Question

ABCD is cyclic quadrilateral with $\angle ADC=135{}^\circ $, sides BA and CD produced meet at point P, sides AD and BC produced meet at point Q. If $\angle P:\angle Q=2:1$, find angles P and Q.

Answer 1

Hint: In a cyclic quadrilateral the sum of opposite angles of the quadrilateral is always equal to $180{}^\circ $. Also, in any triangle the sum of its three angles is always equal to $180{}^\circ $.

Complete step-by-step answer:

An exterior angle of a triangle is equal to the sum of the opposite interior angles.

Given:

$P:Q=2:1$

Let the ratio constant be x

$\Rightarrow \dfrac{P}{Q}=\dfrac{2x}{1x}$

$\Rightarrow $ Hence, $\angle P=2x$, then $\angle Q=x$

Now, in cyclic quadrilateral ABCD,

Given, $\angle ADC=135{}^\circ $

From the property of cyclic quadrilateral (given in hint)

$\begin{align}

  & \angle B=180{}^\circ -\angle ADC \\

 & \Rightarrow \angle B=180{}^\circ -135{}^\circ \\

 & \Rightarrow \angle B=45{}^\circ \\

\end{align}$

We know the sum of angles of a linear pair is equal to $180{}^\circ $.

Hence, $\angle ADC+\angle ADP=180{}^\circ $

$\begin{align}

  & \Rightarrow \angle ADP=180{}^\circ -\angle ADC \\

 & \Rightarrow \angle ADP=180{}^\circ -135{}^\circ \\

 & \Rightarrow \angle ADP=45{}^\circ \\

\end{align}$

Now, in $\Delta AQB$,

From the property of sum of angles of a triangle (given in hint)

$\begin{align}

  & \Rightarrow \angle A+\angle Q+\angle B=180{}^\circ \\

 & \Rightarrow \angle A+x+45{}^\circ =180{}^\circ \\

 & \Rightarrow \angle A=180{}^\circ -\left( x+45{}^\circ \right) \\

 & \Rightarrow \angle A=\left( 135{}^\circ -x \right)...........\left( i \right) \\

\end{align}$

 In $\Delta ADP$,

From exterior angle property of triangle (given in hint)

Exterior angle $A=\angle ADP+\angle P$

$\angle A=45{}^\circ +2x.........\left( ii \right)$

Equating (i) and (ii), we get,

$\Rightarrow 45{}^\circ +2x=135{}^\circ -x$ (Taking terms of x to one side)

$\Rightarrow 3x=135{}^\circ -45{}^\circ $

$\Rightarrow 3x=90{}^\circ $ (Dividing both sides of equation by 3)

$\Rightarrow x=30{}^\circ $

Hence, $\angle Q=30{}^\circ $

$\angle P=2x=60{}^\circ $

Note: In this question, it is very important to draw a rough diagram before solving.

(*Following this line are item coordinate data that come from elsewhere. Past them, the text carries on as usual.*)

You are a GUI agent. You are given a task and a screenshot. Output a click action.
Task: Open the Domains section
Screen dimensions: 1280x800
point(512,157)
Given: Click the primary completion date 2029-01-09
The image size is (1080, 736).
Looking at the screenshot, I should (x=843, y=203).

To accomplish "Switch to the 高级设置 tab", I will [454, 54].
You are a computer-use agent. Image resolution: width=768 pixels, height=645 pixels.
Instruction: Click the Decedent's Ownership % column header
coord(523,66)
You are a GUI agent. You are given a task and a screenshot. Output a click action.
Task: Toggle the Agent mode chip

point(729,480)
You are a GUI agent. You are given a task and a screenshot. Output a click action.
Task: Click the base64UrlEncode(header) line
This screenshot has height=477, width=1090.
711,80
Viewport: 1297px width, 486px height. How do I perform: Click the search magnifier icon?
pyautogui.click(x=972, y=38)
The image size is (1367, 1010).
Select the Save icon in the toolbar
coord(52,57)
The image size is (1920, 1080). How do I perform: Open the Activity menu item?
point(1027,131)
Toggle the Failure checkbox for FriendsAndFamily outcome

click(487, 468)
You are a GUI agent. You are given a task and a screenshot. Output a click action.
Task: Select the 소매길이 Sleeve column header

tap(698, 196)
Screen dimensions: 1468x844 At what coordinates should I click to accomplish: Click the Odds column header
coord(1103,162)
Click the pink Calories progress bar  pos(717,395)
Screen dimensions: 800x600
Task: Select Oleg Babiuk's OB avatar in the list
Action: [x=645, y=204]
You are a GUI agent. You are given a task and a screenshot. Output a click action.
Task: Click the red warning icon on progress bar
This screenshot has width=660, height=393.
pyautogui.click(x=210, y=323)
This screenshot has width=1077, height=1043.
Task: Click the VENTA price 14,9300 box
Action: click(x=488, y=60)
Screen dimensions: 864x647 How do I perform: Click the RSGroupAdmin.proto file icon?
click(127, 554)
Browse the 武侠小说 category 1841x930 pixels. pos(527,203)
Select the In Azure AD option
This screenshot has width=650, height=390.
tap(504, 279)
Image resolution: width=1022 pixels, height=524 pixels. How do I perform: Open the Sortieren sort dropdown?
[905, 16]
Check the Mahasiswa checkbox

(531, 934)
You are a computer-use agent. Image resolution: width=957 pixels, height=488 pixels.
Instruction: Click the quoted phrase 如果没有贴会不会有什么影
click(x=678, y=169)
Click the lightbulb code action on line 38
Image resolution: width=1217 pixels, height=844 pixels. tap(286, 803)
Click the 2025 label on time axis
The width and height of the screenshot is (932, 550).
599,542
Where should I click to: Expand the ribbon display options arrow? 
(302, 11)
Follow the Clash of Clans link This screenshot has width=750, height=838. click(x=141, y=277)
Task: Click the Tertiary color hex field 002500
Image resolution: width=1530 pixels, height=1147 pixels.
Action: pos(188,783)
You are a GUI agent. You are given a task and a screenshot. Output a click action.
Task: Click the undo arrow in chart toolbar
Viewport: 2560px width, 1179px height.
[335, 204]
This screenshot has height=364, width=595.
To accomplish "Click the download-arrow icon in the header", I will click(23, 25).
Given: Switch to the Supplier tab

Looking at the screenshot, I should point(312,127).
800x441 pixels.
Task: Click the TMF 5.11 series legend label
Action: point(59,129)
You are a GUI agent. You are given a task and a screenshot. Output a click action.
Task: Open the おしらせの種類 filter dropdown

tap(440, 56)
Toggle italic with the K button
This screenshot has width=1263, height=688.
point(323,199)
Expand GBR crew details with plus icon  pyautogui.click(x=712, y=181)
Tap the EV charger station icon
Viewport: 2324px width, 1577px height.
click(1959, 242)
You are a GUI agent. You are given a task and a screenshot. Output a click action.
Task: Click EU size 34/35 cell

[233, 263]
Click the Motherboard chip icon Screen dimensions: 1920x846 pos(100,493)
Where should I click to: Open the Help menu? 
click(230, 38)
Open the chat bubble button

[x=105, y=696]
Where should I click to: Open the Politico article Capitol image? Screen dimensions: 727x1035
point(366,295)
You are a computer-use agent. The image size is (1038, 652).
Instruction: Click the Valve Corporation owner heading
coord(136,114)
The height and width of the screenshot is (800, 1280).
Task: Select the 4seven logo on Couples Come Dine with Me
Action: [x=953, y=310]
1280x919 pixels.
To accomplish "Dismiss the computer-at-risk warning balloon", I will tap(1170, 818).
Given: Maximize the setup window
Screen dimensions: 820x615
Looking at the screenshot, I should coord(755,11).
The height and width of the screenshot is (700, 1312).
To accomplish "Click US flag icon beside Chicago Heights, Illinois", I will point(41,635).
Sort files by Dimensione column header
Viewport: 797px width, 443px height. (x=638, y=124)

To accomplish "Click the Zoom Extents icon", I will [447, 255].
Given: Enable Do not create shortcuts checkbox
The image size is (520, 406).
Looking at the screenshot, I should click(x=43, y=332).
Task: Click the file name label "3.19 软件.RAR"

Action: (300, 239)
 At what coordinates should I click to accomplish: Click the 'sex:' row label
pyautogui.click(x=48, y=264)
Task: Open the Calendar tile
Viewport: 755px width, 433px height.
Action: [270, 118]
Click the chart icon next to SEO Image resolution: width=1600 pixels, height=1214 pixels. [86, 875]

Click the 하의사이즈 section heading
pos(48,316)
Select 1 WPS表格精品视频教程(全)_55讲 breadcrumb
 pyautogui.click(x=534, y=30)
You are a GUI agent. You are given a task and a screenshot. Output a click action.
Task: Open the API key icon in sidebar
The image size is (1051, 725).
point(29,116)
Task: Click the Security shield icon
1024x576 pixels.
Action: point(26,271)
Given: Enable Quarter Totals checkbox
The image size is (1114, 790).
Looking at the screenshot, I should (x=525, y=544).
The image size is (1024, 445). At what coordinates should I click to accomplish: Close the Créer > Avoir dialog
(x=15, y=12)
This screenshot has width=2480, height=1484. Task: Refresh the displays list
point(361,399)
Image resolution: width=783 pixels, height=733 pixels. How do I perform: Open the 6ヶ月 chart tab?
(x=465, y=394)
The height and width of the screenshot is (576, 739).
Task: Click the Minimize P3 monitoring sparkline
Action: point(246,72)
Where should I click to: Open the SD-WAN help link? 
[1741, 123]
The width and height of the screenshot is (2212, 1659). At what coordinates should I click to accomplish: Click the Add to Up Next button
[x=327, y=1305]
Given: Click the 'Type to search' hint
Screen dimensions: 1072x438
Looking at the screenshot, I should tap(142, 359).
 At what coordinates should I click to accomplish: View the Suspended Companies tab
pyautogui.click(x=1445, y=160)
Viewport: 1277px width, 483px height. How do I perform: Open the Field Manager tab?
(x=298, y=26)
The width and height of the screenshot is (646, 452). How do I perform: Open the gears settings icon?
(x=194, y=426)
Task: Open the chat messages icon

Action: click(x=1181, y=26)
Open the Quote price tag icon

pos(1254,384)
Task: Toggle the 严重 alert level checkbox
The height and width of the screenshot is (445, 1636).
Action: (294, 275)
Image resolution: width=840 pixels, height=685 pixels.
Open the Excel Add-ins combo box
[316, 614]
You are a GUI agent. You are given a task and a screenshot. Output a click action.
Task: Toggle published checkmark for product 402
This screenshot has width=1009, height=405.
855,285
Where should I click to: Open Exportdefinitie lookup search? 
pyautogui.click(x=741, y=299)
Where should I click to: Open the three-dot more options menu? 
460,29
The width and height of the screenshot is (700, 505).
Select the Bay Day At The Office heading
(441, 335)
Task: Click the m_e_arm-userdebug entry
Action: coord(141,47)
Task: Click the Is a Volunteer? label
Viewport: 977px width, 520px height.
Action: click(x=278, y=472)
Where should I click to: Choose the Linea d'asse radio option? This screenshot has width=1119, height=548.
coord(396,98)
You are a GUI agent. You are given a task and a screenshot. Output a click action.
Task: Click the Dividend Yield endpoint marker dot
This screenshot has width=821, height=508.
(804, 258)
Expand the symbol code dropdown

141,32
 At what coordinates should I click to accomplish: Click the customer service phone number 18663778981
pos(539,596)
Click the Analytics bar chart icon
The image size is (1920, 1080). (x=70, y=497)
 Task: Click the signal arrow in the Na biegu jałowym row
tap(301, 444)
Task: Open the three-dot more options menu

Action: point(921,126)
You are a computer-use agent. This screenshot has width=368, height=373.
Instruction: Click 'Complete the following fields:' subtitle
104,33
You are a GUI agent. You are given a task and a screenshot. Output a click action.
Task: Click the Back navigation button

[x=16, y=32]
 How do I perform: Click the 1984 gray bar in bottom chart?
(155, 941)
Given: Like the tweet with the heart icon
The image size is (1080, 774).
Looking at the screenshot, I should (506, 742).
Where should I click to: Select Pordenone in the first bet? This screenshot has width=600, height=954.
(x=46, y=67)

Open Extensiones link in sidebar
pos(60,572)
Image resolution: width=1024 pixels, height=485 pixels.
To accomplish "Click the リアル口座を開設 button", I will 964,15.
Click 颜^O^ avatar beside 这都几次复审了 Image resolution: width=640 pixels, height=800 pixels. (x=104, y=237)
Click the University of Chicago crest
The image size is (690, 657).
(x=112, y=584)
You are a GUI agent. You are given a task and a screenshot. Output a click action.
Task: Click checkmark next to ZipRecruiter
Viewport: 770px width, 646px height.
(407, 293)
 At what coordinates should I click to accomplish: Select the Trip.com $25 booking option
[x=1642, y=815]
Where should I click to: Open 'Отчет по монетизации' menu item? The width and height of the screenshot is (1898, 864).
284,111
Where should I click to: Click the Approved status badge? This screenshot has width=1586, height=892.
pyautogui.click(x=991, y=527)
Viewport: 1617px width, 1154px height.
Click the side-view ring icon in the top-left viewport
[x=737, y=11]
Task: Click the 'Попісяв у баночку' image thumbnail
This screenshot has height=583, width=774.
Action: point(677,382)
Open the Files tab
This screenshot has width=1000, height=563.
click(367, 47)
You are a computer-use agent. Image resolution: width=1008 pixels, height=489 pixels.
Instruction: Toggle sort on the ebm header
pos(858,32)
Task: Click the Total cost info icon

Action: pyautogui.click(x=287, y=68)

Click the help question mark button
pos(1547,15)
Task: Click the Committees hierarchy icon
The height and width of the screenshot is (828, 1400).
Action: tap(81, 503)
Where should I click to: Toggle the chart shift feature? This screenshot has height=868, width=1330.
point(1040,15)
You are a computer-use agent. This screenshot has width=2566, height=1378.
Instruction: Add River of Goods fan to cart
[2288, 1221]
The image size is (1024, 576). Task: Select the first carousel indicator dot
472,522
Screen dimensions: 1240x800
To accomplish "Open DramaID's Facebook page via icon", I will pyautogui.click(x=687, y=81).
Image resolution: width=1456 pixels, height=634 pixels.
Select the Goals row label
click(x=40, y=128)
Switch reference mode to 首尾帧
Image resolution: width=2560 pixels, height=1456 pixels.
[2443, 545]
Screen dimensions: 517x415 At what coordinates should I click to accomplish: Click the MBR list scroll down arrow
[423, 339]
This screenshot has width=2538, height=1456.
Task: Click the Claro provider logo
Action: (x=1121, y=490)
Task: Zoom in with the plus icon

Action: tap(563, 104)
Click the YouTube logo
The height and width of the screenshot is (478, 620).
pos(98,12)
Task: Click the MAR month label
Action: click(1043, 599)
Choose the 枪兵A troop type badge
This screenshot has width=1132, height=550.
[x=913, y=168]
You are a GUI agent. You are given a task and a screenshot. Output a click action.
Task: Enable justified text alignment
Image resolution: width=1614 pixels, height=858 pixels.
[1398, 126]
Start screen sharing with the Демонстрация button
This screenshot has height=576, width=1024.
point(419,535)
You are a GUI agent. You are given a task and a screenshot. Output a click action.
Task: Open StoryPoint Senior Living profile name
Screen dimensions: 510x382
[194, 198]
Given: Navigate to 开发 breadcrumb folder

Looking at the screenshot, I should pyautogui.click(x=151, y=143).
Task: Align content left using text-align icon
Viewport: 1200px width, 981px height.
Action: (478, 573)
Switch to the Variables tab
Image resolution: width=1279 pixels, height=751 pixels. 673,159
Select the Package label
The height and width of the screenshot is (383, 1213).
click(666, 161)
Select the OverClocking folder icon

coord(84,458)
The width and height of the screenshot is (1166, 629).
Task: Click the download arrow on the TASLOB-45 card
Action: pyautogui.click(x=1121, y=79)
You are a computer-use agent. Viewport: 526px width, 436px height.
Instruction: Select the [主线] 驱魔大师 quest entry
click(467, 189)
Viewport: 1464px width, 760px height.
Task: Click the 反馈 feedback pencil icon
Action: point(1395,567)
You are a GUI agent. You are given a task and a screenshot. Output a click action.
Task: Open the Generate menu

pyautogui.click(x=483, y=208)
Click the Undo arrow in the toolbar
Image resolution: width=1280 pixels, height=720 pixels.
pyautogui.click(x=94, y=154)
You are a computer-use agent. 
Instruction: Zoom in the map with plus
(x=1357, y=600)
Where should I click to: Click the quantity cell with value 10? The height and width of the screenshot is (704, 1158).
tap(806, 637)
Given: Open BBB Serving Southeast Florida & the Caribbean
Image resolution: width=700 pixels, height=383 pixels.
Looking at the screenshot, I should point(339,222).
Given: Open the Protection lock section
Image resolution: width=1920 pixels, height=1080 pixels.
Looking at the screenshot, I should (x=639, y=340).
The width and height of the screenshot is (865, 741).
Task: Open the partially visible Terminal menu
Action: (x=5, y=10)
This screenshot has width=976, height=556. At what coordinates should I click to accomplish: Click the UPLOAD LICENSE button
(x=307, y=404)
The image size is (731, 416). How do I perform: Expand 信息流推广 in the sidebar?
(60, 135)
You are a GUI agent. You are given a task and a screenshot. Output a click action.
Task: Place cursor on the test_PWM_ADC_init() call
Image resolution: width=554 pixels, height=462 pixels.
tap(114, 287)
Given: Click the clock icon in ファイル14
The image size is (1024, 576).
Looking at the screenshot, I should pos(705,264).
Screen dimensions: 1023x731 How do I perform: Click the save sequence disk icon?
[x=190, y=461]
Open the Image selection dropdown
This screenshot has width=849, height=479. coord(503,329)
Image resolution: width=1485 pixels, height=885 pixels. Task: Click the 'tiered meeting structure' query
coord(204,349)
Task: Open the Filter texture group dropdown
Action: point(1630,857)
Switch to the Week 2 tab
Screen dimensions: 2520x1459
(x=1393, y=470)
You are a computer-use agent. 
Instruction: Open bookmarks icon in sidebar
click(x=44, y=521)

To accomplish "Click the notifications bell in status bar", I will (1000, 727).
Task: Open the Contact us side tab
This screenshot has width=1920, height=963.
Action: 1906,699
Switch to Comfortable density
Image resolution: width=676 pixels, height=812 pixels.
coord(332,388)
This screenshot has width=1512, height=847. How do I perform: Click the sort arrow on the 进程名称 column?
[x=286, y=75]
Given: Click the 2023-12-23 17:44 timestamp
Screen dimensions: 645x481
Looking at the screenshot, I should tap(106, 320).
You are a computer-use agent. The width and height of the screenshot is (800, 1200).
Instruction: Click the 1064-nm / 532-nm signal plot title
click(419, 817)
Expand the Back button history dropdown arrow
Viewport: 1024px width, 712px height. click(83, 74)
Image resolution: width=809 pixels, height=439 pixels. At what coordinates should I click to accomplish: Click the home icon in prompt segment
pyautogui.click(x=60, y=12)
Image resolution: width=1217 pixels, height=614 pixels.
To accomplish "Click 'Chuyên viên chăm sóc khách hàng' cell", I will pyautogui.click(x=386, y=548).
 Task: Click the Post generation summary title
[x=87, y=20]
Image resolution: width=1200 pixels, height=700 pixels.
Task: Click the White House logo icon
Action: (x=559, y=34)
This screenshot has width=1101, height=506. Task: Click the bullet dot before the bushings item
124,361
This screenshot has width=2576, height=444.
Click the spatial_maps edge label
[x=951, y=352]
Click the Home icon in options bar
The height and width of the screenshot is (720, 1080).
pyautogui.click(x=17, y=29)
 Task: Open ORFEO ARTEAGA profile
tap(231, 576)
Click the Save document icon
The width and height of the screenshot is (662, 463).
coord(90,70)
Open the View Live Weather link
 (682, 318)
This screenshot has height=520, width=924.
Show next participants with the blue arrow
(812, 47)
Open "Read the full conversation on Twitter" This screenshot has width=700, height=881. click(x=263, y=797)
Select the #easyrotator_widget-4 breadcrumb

In this question the relation between $\angle P$ and $\angle Q$ is given. We need to be careful while choosing the triangles. Therefore, we will choose $\Delta ABQ$ and $\Delta APD$ to apply Angle Sum Property and Exterior Angle Property in these triangles respectively to establish an equation to get the ratio constant.